(Collected data)
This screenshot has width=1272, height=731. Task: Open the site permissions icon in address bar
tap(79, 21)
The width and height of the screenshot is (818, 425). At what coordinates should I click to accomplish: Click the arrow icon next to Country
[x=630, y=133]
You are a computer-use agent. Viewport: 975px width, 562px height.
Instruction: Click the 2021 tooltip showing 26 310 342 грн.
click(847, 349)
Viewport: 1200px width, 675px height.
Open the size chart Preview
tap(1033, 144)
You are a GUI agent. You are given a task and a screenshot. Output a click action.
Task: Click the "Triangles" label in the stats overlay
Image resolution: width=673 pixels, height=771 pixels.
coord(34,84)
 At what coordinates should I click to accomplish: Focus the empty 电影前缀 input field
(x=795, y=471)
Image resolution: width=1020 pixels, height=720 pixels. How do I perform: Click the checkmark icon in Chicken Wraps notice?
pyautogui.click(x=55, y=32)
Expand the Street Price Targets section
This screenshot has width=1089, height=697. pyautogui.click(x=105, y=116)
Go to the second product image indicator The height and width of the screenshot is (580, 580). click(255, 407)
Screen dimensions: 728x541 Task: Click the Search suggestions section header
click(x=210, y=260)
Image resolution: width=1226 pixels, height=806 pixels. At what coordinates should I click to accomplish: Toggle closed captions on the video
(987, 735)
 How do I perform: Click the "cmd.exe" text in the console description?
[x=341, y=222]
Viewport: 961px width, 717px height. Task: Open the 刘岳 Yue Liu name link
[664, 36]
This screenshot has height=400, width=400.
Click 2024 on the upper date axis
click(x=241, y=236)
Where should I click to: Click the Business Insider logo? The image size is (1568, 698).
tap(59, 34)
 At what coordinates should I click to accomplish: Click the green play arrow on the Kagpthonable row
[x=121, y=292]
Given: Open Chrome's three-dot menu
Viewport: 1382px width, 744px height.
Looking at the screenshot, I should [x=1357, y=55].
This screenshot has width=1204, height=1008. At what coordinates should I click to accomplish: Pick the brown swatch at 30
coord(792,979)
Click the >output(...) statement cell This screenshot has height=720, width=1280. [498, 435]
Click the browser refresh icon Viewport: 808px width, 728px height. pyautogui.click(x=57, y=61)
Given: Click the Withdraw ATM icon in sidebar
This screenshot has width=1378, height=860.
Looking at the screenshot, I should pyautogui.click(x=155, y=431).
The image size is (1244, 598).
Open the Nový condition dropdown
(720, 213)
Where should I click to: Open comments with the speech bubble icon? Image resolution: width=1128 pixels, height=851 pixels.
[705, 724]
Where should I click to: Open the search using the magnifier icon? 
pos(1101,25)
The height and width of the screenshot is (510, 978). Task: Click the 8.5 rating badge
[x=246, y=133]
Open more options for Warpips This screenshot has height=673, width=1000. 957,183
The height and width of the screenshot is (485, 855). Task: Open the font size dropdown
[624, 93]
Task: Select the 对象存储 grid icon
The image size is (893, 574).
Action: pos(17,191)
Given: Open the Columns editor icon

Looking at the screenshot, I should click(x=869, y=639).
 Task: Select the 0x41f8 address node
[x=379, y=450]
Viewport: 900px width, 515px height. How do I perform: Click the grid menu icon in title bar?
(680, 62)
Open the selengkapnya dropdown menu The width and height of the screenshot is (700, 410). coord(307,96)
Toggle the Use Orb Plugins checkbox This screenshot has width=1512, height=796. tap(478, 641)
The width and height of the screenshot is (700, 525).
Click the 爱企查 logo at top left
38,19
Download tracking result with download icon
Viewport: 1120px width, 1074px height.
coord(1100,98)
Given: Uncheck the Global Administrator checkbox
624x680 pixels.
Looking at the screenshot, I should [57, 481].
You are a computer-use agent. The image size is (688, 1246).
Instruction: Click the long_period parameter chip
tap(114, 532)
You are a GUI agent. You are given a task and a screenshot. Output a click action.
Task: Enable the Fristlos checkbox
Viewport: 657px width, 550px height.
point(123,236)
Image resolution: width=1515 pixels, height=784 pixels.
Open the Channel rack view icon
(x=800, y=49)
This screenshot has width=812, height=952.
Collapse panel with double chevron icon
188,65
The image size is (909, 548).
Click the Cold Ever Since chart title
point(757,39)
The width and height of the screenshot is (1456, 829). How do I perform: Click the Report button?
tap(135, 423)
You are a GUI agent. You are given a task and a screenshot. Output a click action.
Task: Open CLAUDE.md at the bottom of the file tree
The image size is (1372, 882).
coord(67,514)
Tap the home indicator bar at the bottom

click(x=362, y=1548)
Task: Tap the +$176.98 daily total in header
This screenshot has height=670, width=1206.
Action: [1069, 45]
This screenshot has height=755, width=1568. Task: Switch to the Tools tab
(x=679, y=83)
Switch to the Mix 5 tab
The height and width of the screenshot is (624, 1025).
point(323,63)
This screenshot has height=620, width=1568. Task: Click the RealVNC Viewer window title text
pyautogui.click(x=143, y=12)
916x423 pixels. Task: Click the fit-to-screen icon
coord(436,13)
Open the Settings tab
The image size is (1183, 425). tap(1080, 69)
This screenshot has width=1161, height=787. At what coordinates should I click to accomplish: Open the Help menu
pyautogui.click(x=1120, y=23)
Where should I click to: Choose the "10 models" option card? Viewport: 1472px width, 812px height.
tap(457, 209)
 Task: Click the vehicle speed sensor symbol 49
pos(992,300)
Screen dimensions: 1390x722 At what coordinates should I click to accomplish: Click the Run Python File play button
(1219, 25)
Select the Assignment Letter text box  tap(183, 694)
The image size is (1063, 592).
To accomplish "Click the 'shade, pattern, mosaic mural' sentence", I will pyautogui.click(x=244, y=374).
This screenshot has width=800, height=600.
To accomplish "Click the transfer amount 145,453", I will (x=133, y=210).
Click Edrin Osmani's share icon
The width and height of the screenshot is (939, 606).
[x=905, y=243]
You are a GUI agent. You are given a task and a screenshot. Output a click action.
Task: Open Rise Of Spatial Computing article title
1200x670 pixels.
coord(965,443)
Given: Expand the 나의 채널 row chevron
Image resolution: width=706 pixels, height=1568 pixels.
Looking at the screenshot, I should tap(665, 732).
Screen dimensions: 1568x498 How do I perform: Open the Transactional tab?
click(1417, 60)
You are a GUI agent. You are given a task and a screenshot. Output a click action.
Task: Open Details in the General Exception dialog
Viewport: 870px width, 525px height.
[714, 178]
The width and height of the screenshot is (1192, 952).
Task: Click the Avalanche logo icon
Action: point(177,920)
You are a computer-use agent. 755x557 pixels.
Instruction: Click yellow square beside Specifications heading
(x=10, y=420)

Work required | All the entries are to be reproduced verbatim.

Your solution |
This screenshot has width=1272, height=731. Task: Open the site permissions icon in address bar
tap(79, 21)
The width and height of the screenshot is (818, 425). At what coordinates should I click to accomplish: Click the arrow icon next to Country
[x=630, y=133]
You are a computer-use agent. Viewport: 975px width, 562px height.
Instruction: Click the 2021 tooltip showing 26 310 342 грн.
click(847, 349)
Viewport: 1200px width, 675px height.
Open the size chart Preview
tap(1033, 144)
You are a GUI agent. You are given a task and a screenshot. Output a click action.
Task: Click the "Triangles" label in the stats overlay
Image resolution: width=673 pixels, height=771 pixels.
coord(34,84)
 At what coordinates should I click to accomplish: Focus the empty 电影前缀 input field
(x=795, y=471)
Image resolution: width=1020 pixels, height=720 pixels. How do I perform: Click the checkmark icon in Chicken Wraps notice?
pyautogui.click(x=55, y=32)
Expand the Street Price Targets section
This screenshot has width=1089, height=697. pyautogui.click(x=105, y=116)
Go to the second product image indicator The height and width of the screenshot is (580, 580). click(255, 407)
Screen dimensions: 728x541 Task: Click the Search suggestions section header
click(x=210, y=260)
Image resolution: width=1226 pixels, height=806 pixels. At what coordinates should I click to accomplish: Toggle closed captions on the video
(987, 735)
 How do I perform: Click the "cmd.exe" text in the console description?
[x=341, y=222]
Viewport: 961px width, 717px height. Task: Open the 刘岳 Yue Liu name link
[664, 36]
This screenshot has height=400, width=400.
Click 2024 on the upper date axis
click(x=241, y=236)
Where should I click to: Click the Business Insider logo? The image size is (1568, 698).
tap(59, 34)
 At what coordinates should I click to accomplish: Click the green play arrow on the Kagpthonable row
[x=121, y=292]
Given: Open Chrome's three-dot menu
Viewport: 1382px width, 744px height.
Looking at the screenshot, I should [x=1357, y=55].
This screenshot has width=1204, height=1008. At what coordinates should I click to accomplish: Pick the brown swatch at 30
coord(792,979)
Click the >output(...) statement cell This screenshot has height=720, width=1280. [498, 435]
Click the browser refresh icon Viewport: 808px width, 728px height. pyautogui.click(x=57, y=61)
Given: Click the Withdraw ATM icon in sidebar
This screenshot has width=1378, height=860.
Looking at the screenshot, I should pyautogui.click(x=155, y=431).
The image size is (1244, 598).
Open the Nový condition dropdown
(720, 213)
Where should I click to: Open comments with the speech bubble icon? Image resolution: width=1128 pixels, height=851 pixels.
[705, 724]
Where should I click to: Open the search using the magnifier icon? 
pos(1101,25)
The height and width of the screenshot is (510, 978). Task: Click the 8.5 rating badge
[x=246, y=133]
Open more options for Warpips This screenshot has height=673, width=1000. 957,183
The height and width of the screenshot is (485, 855). Task: Open the font size dropdown
[624, 93]
Task: Select the 对象存储 grid icon
The image size is (893, 574).
Action: pos(17,191)
Given: Open the Columns editor icon

Looking at the screenshot, I should click(x=869, y=639).
 Task: Select the 0x41f8 address node
[x=379, y=450]
Viewport: 900px width, 515px height. How do I perform: Click the grid menu icon in title bar?
(680, 62)
Open the selengkapnya dropdown menu The width and height of the screenshot is (700, 410). coord(307,96)
Toggle the Use Orb Plugins checkbox This screenshot has width=1512, height=796. tap(478, 641)
The width and height of the screenshot is (700, 525).
Click the 爱企查 logo at top left
38,19
Download tracking result with download icon
Viewport: 1120px width, 1074px height.
coord(1100,98)
Given: Uncheck the Global Administrator checkbox
624x680 pixels.
Looking at the screenshot, I should [57, 481].
You are a computer-use agent. The image size is (688, 1246).
Instruction: Click the long_period parameter chip
tap(114, 532)
You are a GUI agent. You are given a task and a screenshot. Output a click action.
Task: Enable the Fristlos checkbox
Viewport: 657px width, 550px height.
point(123,236)
Image resolution: width=1515 pixels, height=784 pixels.
Open the Channel rack view icon
(x=800, y=49)
This screenshot has width=812, height=952.
Collapse panel with double chevron icon
188,65
The image size is (909, 548).
Click the Cold Ever Since chart title
point(757,39)
The width and height of the screenshot is (1456, 829). How do I perform: Click the Report button?
tap(135, 423)
You are a GUI agent. You are given a task and a screenshot. Output a click action.
Task: Open CLAUDE.md at the bottom of the file tree
The image size is (1372, 882).
coord(67,514)
Tap the home indicator bar at the bottom

click(x=362, y=1548)
Task: Tap the +$176.98 daily total in header
This screenshot has height=670, width=1206.
Action: [1069, 45]
This screenshot has height=755, width=1568. Task: Switch to the Tools tab
(x=679, y=83)
Switch to the Mix 5 tab
The height and width of the screenshot is (624, 1025).
point(323,63)
This screenshot has height=620, width=1568. Task: Click the RealVNC Viewer window title text
pyautogui.click(x=143, y=12)
916x423 pixels. Task: Click the fit-to-screen icon
coord(436,13)
Open the Settings tab
The image size is (1183, 425). tap(1080, 69)
This screenshot has width=1161, height=787. At what coordinates should I click to accomplish: Open the Help menu
pyautogui.click(x=1120, y=23)
Where should I click to: Choose the "10 models" option card? Viewport: 1472px width, 812px height.
tap(457, 209)
 Task: Click the vehicle speed sensor symbol 49
pos(992,300)
Screen dimensions: 1390x722 At what coordinates should I click to accomplish: Click the Run Python File play button
(1219, 25)
Select the Assignment Letter text box  tap(183, 694)
The image size is (1063, 592).
To accomplish "Click the 'shade, pattern, mosaic mural' sentence", I will pyautogui.click(x=244, y=374).
This screenshot has width=800, height=600.
To accomplish "Click the transfer amount 145,453", I will (x=133, y=210).
Click Edrin Osmani's share icon
The width and height of the screenshot is (939, 606).
[x=905, y=243]
You are a GUI agent. You are given a task and a screenshot. Output a click action.
Task: Open Rise Of Spatial Computing article title
1200x670 pixels.
coord(965,443)
Given: Expand the 나의 채널 row chevron
Image resolution: width=706 pixels, height=1568 pixels.
Looking at the screenshot, I should tap(665, 732).
Screen dimensions: 1568x498 How do I perform: Open the Transactional tab?
click(1417, 60)
You are a GUI agent. You are given a task and a screenshot. Output a click action.
Task: Open Details in the General Exception dialog
Viewport: 870px width, 525px height.
[714, 178]
The width and height of the screenshot is (1192, 952).
Task: Click the Avalanche logo icon
Action: point(177,920)
You are a computer-use agent. 755x557 pixels.
Instruction: Click yellow square beside Specifications heading
(x=10, y=420)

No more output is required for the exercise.